Anche qui il macchinista non corre alcun pericolo.

E per rimanere nel campo dell’aria, un dirigibile abbandonato dai suoi piloti potrà arrestarsi o seguire il vento senza che per questo una catastrofe sia conseguente ed immediata.

In tutti questi apparecchi, strumenti e meccanismi l’uomo comanda e dirige, ma non è schiavo, e vi è una perfetta indipendenza, sia pure temporanea, fra la volontà sua e il funzionamento della macchina.

Nell’aeroplano avviene perfettamente il contrario: se l’uomo vacilla, si distrae, sbaglia, la catastrofe è irreparabile e fulminea.

L’aviatore dirige il velivolo, ma questa direzione è un obbligo per lui. Curioso paradosso di un comando che dev’essere sempre esercitato per rimanere tale e che per di più è spesso praticamente inefficace. È a tale differenza sostanziale che è necessario pensare nello studio dell’aviazione. Il che non pare sia stato fatto sinora. Tanto vero che si continuano a dare premi vistosi per le gare dove è in giuoco soltanto l’abilità personale, senza curare affatto la bontà del meccanismo. E di fatti salvo dettagli di poca importanza, gli ultimi modelli di aeroplani di ben poco differiscono da quelli con i quali i primi pionieri iniziarono il volo. Si è modificato e alleggerito il motore, che è però ancora molto lontano dalla perfezione; si sono curati alcuni particolari costruttivi — ma il grande problema dell’equilibrio è rimasto insoluto, i timoni di profondità e di direzione funzionano quando vogliono e il vento ha capricci che costano sangue. E nel concorso poi dell’energia umana, siamo rimasti sempre a quella di un solo individuo, poichè i passeggeri trasportati non sono che peso di zavorra. In tutte le macchine in moto vi è sempre chi può sostituire l’azione di chi guida se questa manca o vi è la squadra completa a cui sono assegnati diversi compiti: nell’aereoplano, che è il più pericoloso, nessuno. Dunque strumento imperfetto e una sola mente, una sola energia per dirigerlo: la peggior condizione possibile per il successo. Ma vi è un altro ordine di considerazioni da tener presenti e che si ricollegano a quelle precedenti.
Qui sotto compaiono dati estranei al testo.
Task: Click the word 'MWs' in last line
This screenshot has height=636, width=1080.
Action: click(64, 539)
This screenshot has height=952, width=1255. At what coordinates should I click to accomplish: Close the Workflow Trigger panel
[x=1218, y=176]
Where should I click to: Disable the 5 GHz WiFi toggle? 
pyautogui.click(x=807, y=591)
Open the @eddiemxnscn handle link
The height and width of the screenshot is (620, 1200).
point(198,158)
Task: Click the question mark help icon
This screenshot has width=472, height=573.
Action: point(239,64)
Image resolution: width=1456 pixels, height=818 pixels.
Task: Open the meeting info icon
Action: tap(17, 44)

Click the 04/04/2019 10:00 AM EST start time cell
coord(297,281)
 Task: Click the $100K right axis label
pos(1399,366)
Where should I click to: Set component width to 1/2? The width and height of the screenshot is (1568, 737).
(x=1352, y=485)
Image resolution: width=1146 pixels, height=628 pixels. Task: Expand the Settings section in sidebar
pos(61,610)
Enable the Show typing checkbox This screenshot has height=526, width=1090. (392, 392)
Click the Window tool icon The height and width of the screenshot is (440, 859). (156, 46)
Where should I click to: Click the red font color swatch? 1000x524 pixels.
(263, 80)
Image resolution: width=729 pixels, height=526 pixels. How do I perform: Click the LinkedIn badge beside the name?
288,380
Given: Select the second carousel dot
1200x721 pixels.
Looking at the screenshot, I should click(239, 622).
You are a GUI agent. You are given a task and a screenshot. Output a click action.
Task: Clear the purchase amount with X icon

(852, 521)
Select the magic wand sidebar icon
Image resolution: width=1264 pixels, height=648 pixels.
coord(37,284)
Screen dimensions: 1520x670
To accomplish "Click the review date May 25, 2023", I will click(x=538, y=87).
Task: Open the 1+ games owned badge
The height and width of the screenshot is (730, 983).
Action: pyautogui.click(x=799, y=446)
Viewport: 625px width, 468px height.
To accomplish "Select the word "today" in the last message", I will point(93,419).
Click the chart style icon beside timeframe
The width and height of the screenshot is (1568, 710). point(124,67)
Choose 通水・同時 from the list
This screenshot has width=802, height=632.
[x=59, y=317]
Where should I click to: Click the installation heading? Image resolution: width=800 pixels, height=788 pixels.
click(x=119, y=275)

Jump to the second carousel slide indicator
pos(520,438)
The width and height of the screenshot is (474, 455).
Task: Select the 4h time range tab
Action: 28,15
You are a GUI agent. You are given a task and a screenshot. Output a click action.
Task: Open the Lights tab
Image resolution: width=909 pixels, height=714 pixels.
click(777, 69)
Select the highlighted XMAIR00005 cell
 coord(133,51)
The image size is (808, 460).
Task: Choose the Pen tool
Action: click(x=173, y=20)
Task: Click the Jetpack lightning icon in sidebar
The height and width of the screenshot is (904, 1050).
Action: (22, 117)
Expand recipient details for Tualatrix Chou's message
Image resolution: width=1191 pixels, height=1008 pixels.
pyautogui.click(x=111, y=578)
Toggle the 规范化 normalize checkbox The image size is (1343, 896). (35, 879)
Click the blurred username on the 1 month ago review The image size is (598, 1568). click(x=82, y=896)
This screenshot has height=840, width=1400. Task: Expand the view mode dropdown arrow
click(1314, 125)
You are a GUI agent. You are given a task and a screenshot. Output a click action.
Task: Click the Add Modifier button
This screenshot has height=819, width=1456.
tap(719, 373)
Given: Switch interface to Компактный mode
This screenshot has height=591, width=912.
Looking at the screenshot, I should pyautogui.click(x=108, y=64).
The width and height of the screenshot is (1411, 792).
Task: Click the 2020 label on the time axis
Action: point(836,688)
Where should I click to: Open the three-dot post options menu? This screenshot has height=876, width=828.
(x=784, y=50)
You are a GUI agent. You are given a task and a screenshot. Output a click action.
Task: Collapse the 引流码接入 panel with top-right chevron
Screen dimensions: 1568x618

Tutte le volte che l’uomo deve affrontare delle difficoltà tecniche di aspra soluzione, ha sempre ricercato con istinto speculativo di ingigantirle, mosso dalla chiara visione che i difetti si appalesano meglio grandi che piccoli, e sia quindi più facile allora correggerli.

Non diversamente, per meglio convincere, il ragionamento esagera gli estremi della discussione e qualche volta li conduce all’assurdo che è precisamente una delle forme più adoperate nella disciplina matematica per la ricerca della verità.

Nel campo della conquista dell’aria, è storia recente che i primi dirigibili di piccola cubatura furono un insuccesso: se si volle difatti lottare colla resistenza del vento, suddividere il lavoro dei piloti, studiate il funzionamento dei piani stabilizzatori e l’equilibrio delle masse sospese nell’aria, limitare gli effetti delle fughe di gas, impiegare l’aria come zavorra, si dovettero af-
frontare le cubature di 12.000 mc. e recentemente in Inghilterra si è giunti a 18 mila.

È soltanto così che si è potuto risolvere con larghezza di vedute e con abbondanza di mezzi tutto il vasto programma che presiede alla costruzione del nuovissimo apparecchio, poichè l’ingente peso sollevato lasciava il margine necessario per tutti i complicati meccanismi di propulsione e di manovra.

L’aereoplano invece si è cristallizzato nelle piccole forme e nelle modeste proporzioni della sua nascita, cercando di alleggerire tutto quello che doveva invece essere rinforzato e di mantenere il problema dell’aviazione entro gli stessi angusti limiti dei primi tentativi.

Nessuna idea di proporzionare alla cresciuta potenza dei motori la costruzione dell’apparecchio; quasi unica cura aumentare la velocità senza por mente alla sicurezza e all’equilibrio.

E il povero Delagrange trovò appunto la morte in quel motore «bolide» che nessuno gli aveva sconsigliato di applicare al suo aereoplano.

E tutti i motori rotativi che la meccanica moderna ha costruito con dolorosa facilità durano da 80 a 150 ore e perdono cilindri a 800 metri d’altezza.

E i fili di acciaio di collegamento lavorano a 120 kg. per millimetro quadrato. Il legame speciale impiegato per le ossature è cimentato a sforzi esagerati; i timoni di profondità e di direzione sono manovrati con fili come dei giocattoli. Tutto ciò senza contare tutti gli altri inconvenienti minori che rendono in complesso il moderno velivolo non dissimile da quegli apparecchi da circo sui quali l’uomo si affida dinanzi alle folle che gioiscono al salto del plongeur o al cerchio della morte.

Ora è facile scoprire i difetti e anche additarne le cause, ma è difficile trovare i rimedi.

Alcune norme adatte a coordinare gli studi, gli sforzi i capitali possono però giovare a mutare indirizzo: le riassumo in taluni punti principali:

i. — I motori attualmente sono miracoli di costruzione meccanica ma hanno poca durata e incerto funzionamento, e ciò è dovuto alla ricerca faticosa per alleggerirli.

Bisogna invece dare al motore tutte le qualità necessarie di potenza, solidità e durata senza preoccuparsi soverchiamente del peso.

2. — Un motore non basta: e allo scopo di dividere la generazione dell’energia e di avere maggiore stabilità nell’apparecchio conviene avere due eliche di trazione e non di propulsione. Quindi due motori distinti come funzionamento, ma collegati con elementi flessibili o cardanici per la sincronità del movimento delle eliche.

3. — Il tipo a monoplano ha dato i migliori risultati. È necessario conservarlo dando alle ali il più ampio e razionale sviluppo rendendole rigide e manovrabili e abbandonare le fragili orditure di legno e tela.

4. — Gli aviatori, non uno solo, devono dominare l’apparecchio per meglio dirigere il volo e per trovarsi in condizioni di sicurezza sempre relativa, ma migliore, in una caduta.